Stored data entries
**********

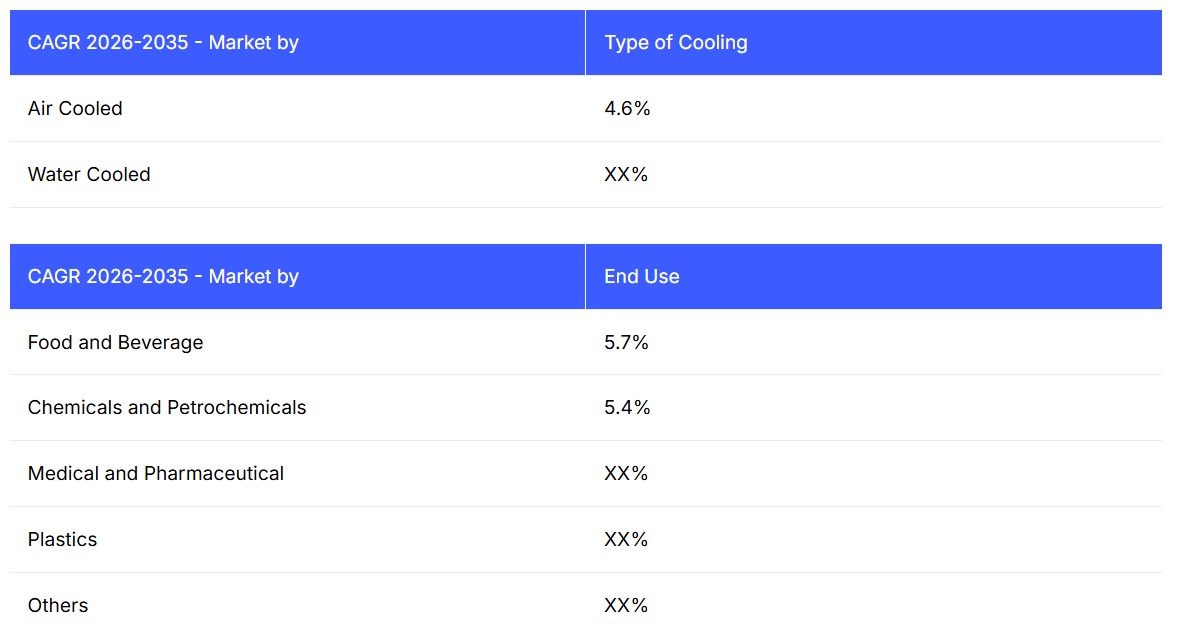
Task: Click CAGR header in Type of Cooling table
Action: tap(163, 43)
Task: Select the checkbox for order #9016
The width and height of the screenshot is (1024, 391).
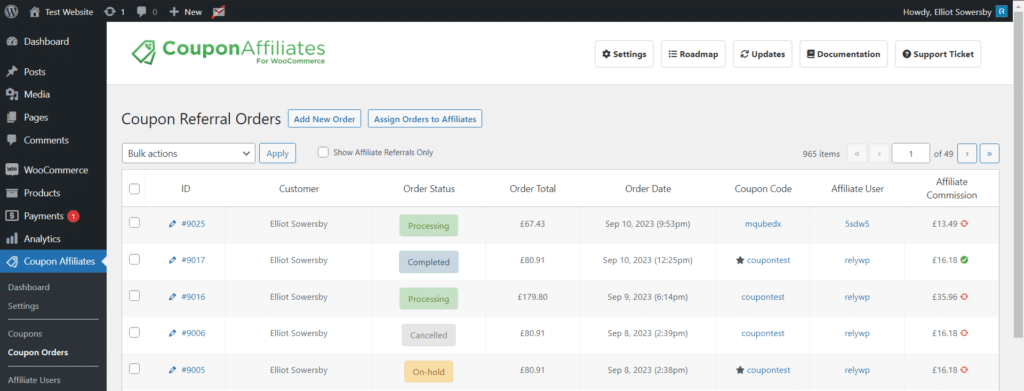Action: (x=135, y=296)
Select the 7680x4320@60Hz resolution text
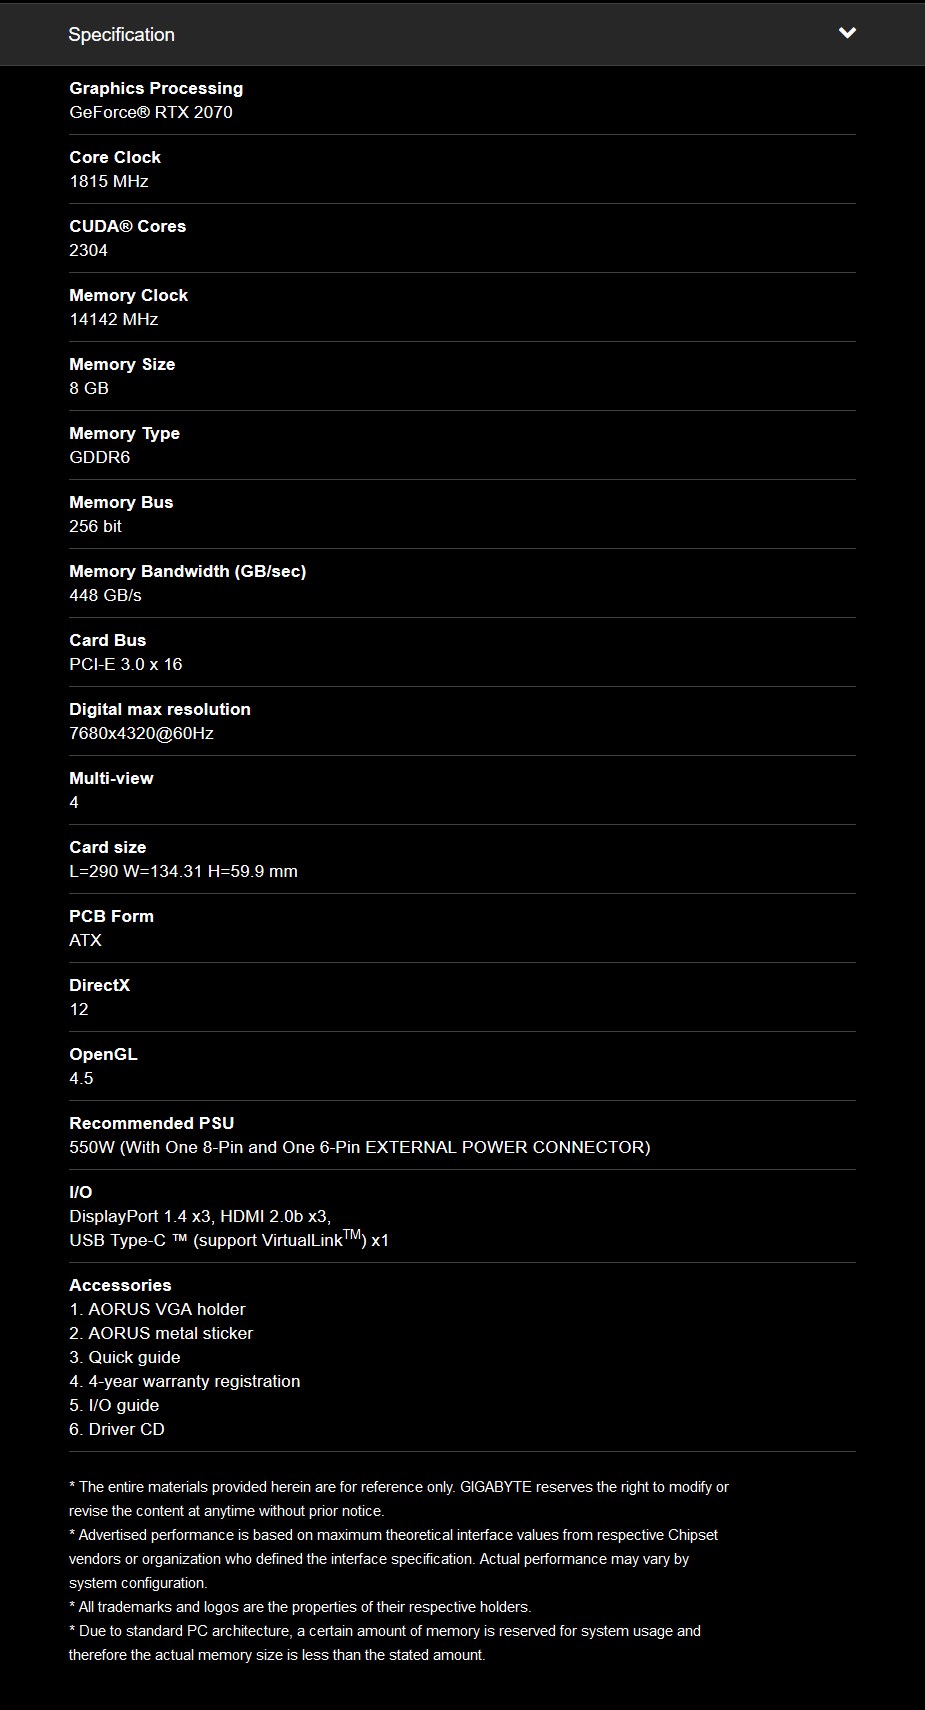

**********

Print these lines again word for word, without the pictures.

Task: Click CAGR header in Type of Cooling table
Action: tap(163, 43)
Task: Select the checkbox for order #9016
The width and height of the screenshot is (1024, 391).
Action: (x=135, y=296)
Select the 7680x4320@60Hz resolution text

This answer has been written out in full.